◆ **What to work on**: Your answer should be the exact lines of the data below from the one containing "You are a GUI" through the one containing "Click the empty"; please include nothing else.

Start of Provided entries

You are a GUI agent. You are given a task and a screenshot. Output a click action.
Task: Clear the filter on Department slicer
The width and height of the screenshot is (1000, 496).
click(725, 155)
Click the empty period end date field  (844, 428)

End of Provided entries
Start of Provided entries

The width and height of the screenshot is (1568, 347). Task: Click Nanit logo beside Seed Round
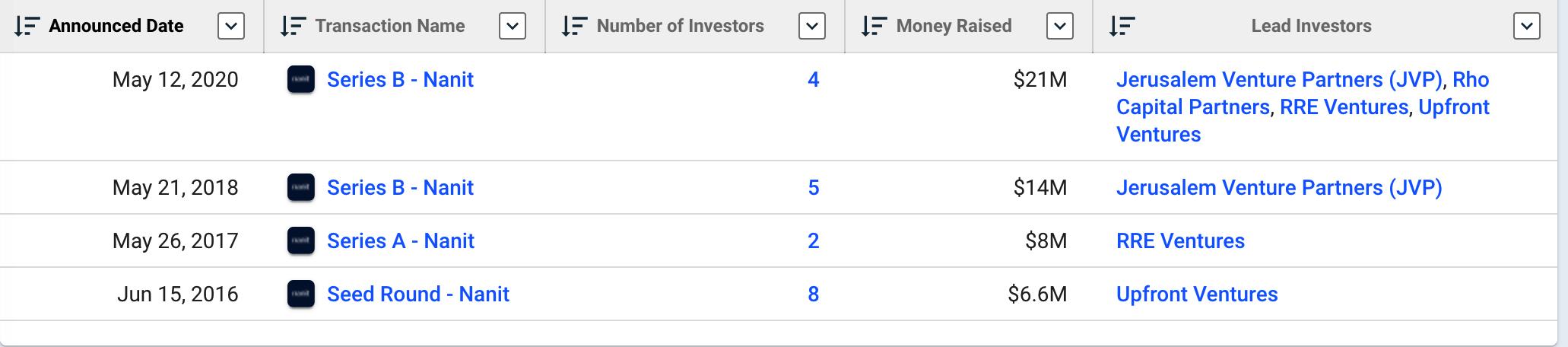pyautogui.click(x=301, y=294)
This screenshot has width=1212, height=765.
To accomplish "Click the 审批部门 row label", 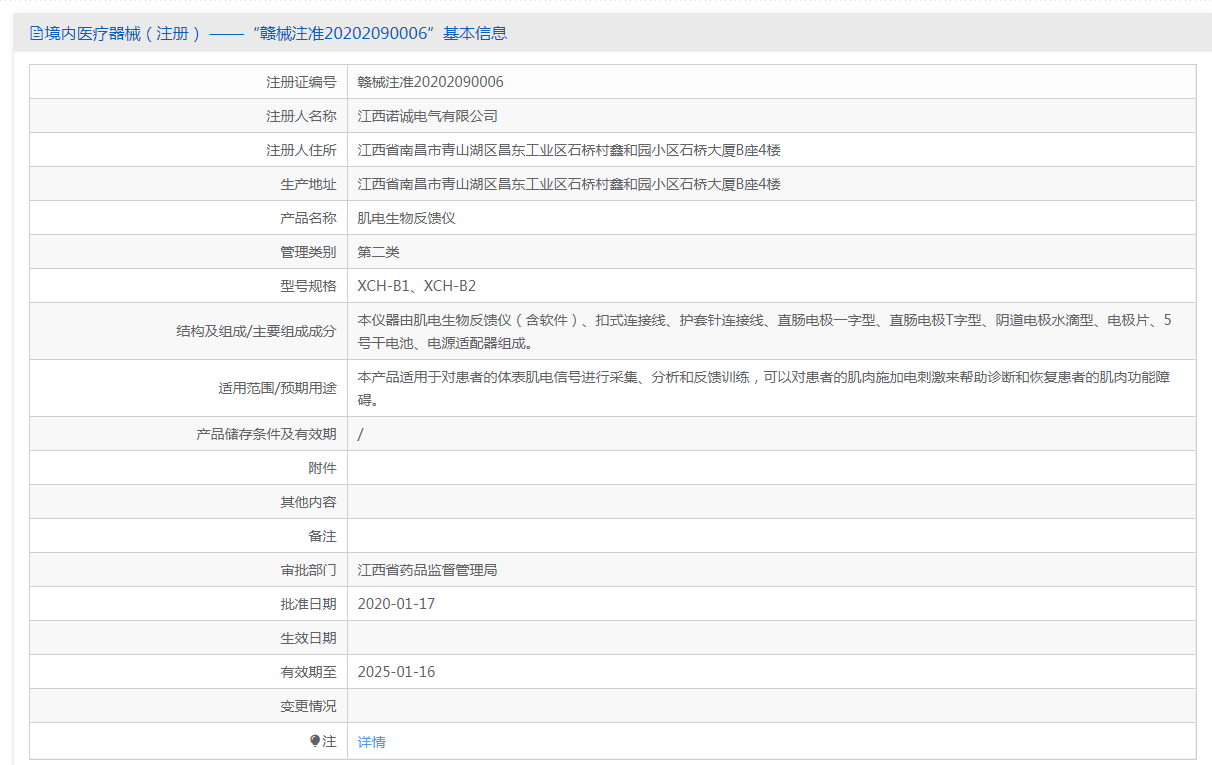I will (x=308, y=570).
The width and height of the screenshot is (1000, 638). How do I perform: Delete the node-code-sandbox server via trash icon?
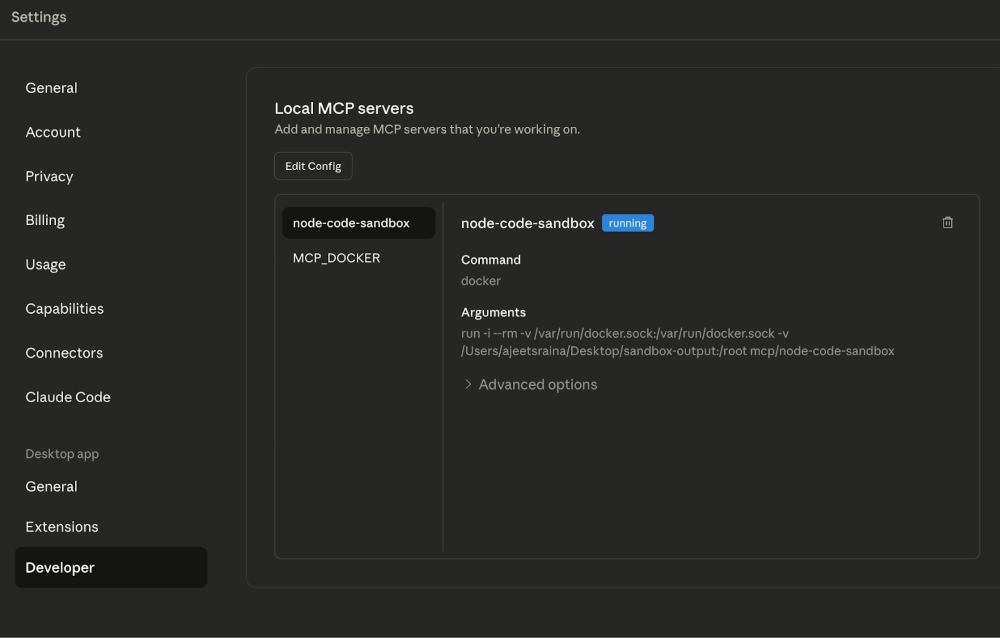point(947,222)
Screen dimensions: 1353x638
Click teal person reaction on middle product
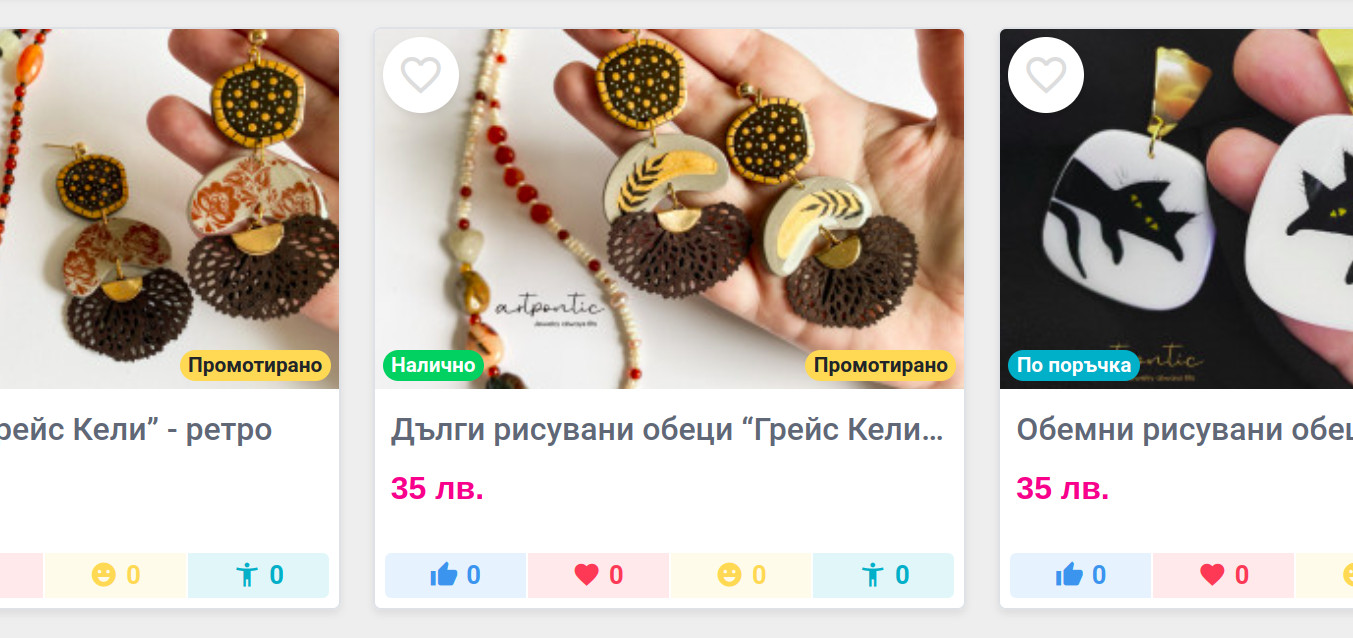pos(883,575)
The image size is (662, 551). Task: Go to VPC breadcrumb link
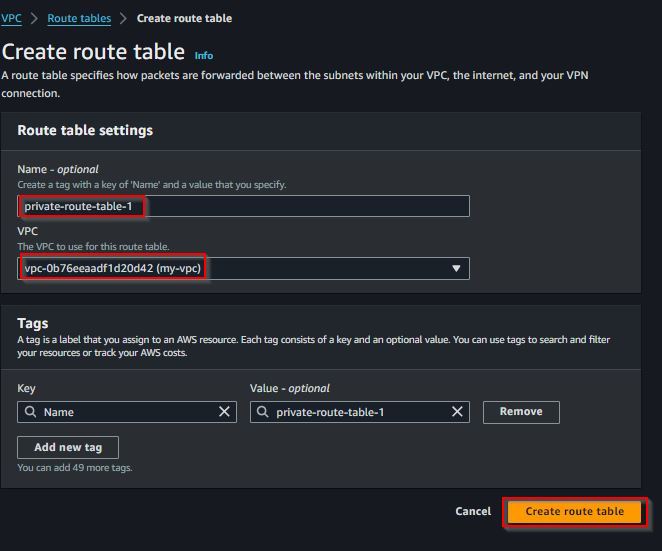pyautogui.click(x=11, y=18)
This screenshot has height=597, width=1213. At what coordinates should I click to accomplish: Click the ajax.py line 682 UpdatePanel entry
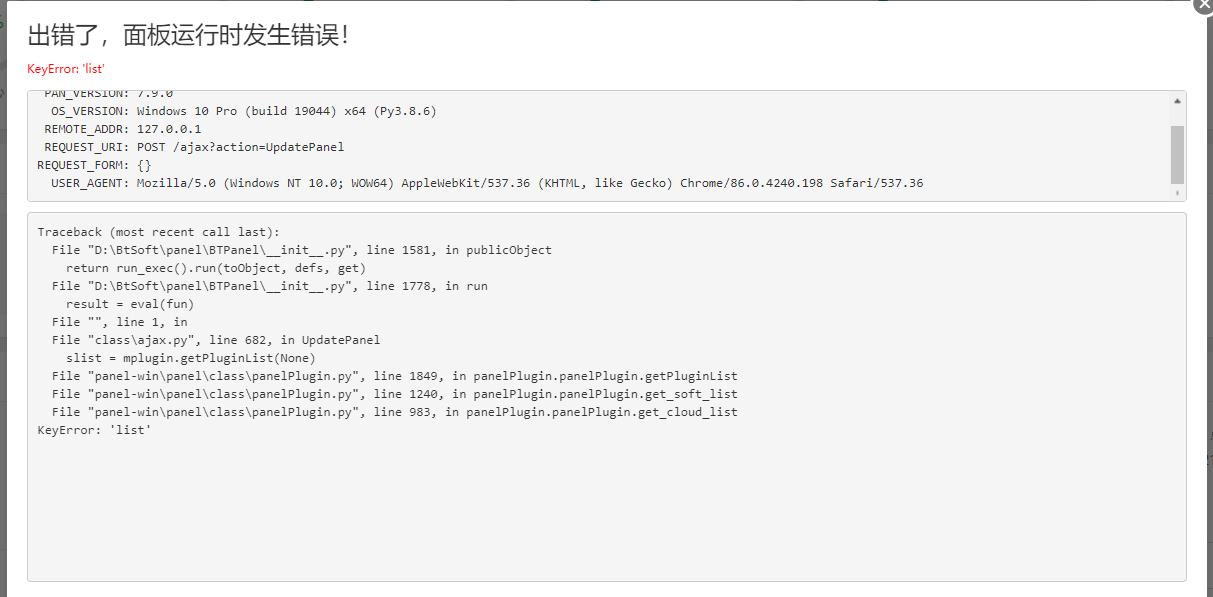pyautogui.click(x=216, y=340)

End of Provided entries
Start of Provided entries

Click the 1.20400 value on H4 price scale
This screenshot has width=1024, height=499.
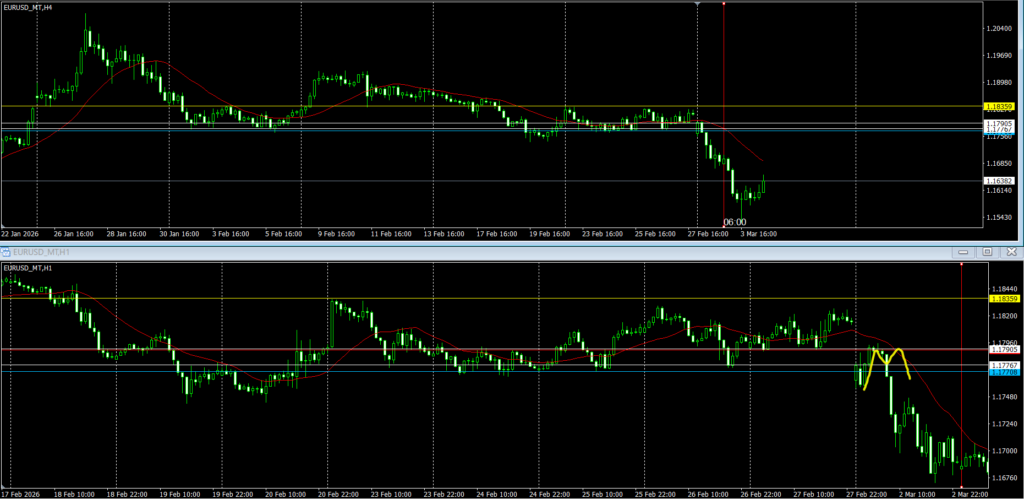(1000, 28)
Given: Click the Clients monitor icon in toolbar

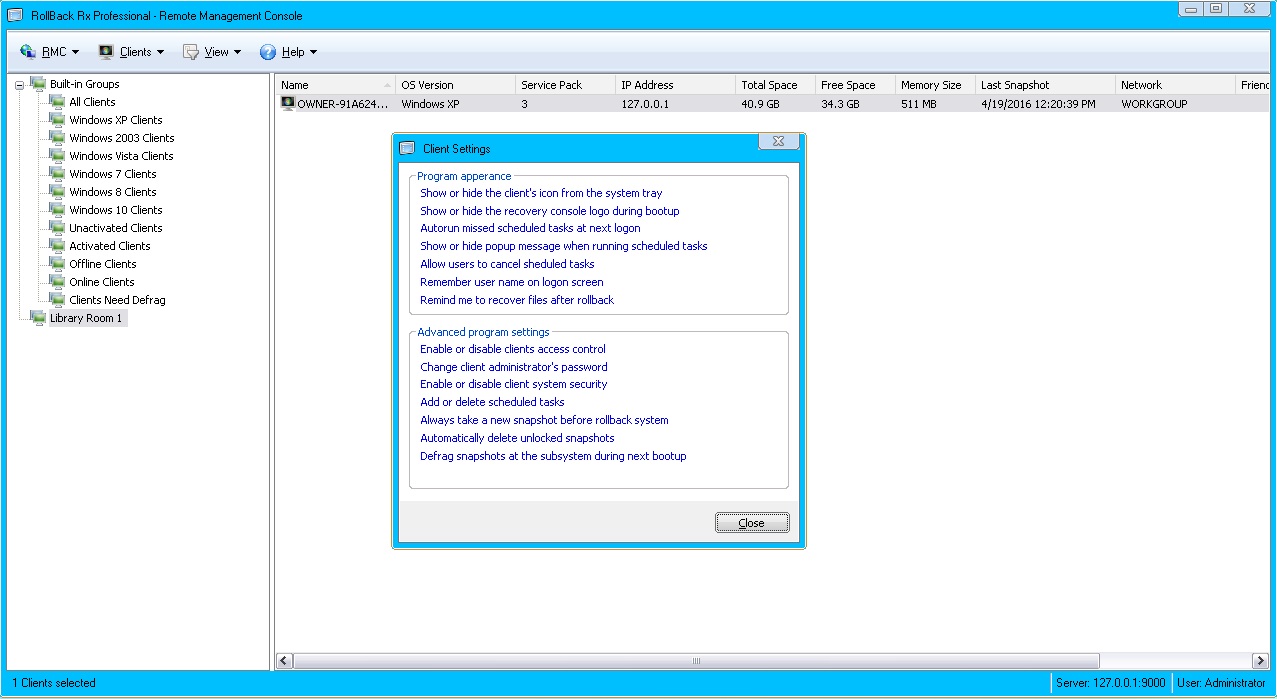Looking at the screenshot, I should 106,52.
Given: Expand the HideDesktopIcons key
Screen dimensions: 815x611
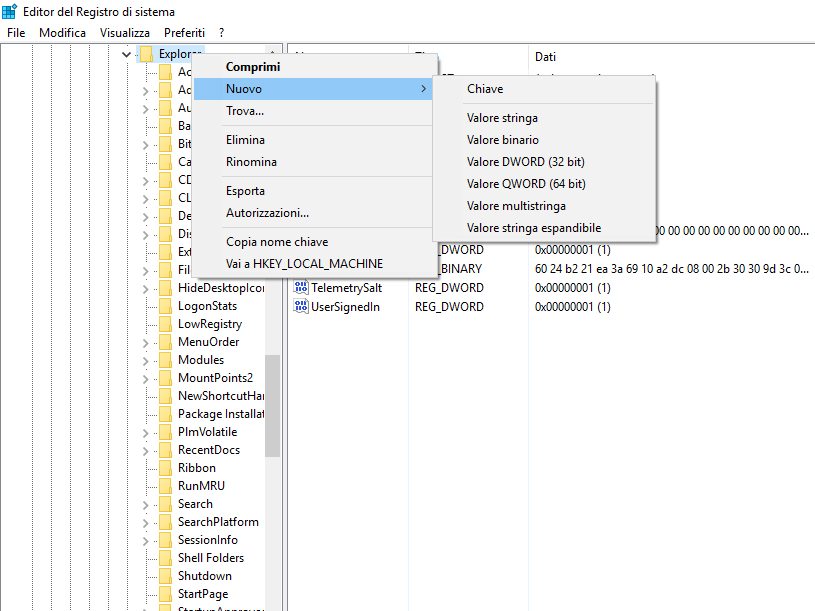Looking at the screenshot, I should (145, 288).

End of Provided entries

◆ **Task result**:
You are a GUI agent. You are given a task and a screenshot. Output a click action.
Task: Clear the filter on Department slicer
The width and height of the screenshot is (1000, 496).
click(725, 155)
Click the empty period end date field  (844, 428)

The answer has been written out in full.